The Township serves approximately 150,000 residents residing in its boundaries of (roughly) Orchard Road to the west, Route 56 to the north, Eola Road to the east, and Route 30 to the south. By law, Illinois townships must provide three basic functions: general assistance, property appraisal for local taxation purposes, and maintenance of all roads and bridges outside of federal, state, and other local jurisdiction. Aurora Township provides these services and much more.
Role of the Township
The township consists of both elected officials and staff. The Township Supervisor, Highway Commissioner, and Property Assessor are elected positions, individually responsible for their departments and budgets. These positions are accountable to the Township Board of Trustees. Four elected Trustees and the Supervisor make up the board with the Supervisor serving as chairman. The Township Supervisor, Highway Commissioner, and Property Assessor each manage a staff of employees to help carry out the duties and services of their offices.
In addition to providing the basic functions of township government, Aurora Township offers many programs for youth and seniors and enforces ordinances within its jurisdiction.
The Illinois Constitution of 1848 gave voters in each county the opportunity to adopt township form of government. Kane County was one of the early counties to adopt the township form of government and Aurora Township was duly created in 1850.

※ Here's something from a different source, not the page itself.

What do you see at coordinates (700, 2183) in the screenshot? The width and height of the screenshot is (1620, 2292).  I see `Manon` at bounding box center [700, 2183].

On April 2, 1850, Russell C. Mix was elected as the first Aurora Township Supervisor; H.F. Kingsbury, Town Clerk; W.V. Plum, Assessor; I.T. Bevier, Poormaster; S. Richardson, I.M. Howell and John Douglas, Commissioners of Highways; John King and W.R. King, Justices of the Peace; C. Pinney and W.D. King, Constables. W.D. King was also elected Collector.

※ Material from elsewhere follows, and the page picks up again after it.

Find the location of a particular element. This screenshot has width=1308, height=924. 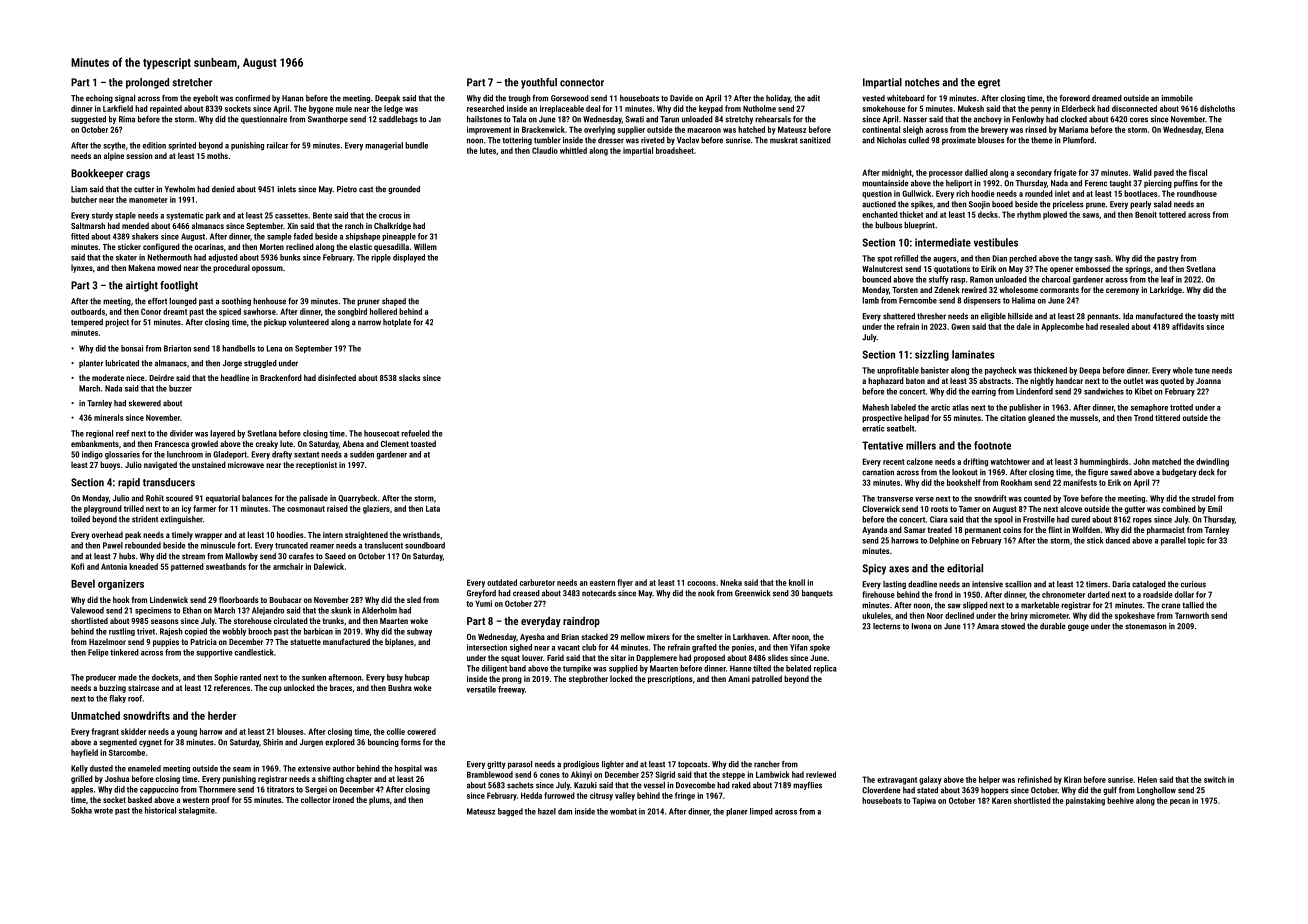

Emil is located at coordinates (1215, 508).
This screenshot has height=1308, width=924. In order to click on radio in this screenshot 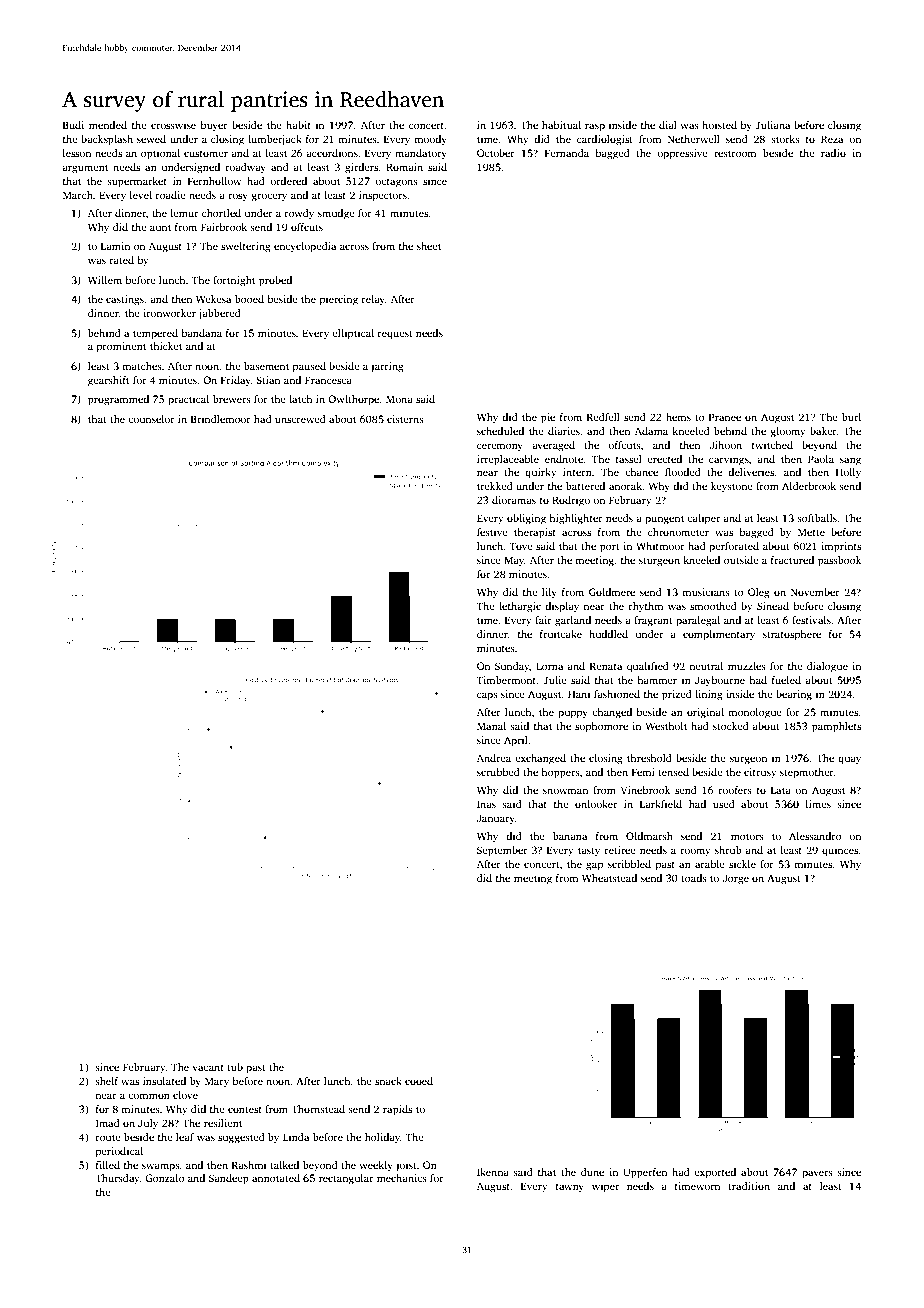, I will do `click(833, 153)`.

Unlike many townships in Illinois, Aurora Township was not the first local form of government. At an election held March 6, 1845, fifty-two votes were cast in favor of incorporating the village of East Aurora. The Village of West Aurora later followed suit in 1854. The two villages (pop. 7,000) were combined in 1857 thanks to the Illinois legislature, although the two sides remained rivals. When the two towns first united, they agreed on Stolp Island on the Fox River as a ‘neutral’ site for City Hall. Russell C. Mix, the first Township Supervisor, was elected as alderman in the first election for the new City of Aurora. He later served as Postmaster of Aurora.
During its early history, the Fox River served as a great attraction for manufacturers its abundant water power. Later, the railroad was a driving force in the growth of industry and the township. The current township building at 80 N. Broadway is located just south of the former American Well Works plant and is a short distance from the former Chicago Burlington & Quincy roundhouse and repair shops. The township, which had formerly leased space from the City of Aurora at City Hall, purchased its current office in the early 1970s. The Youth Center at 313 Gale Street was purchased from the Aurora YMCA at about the same time.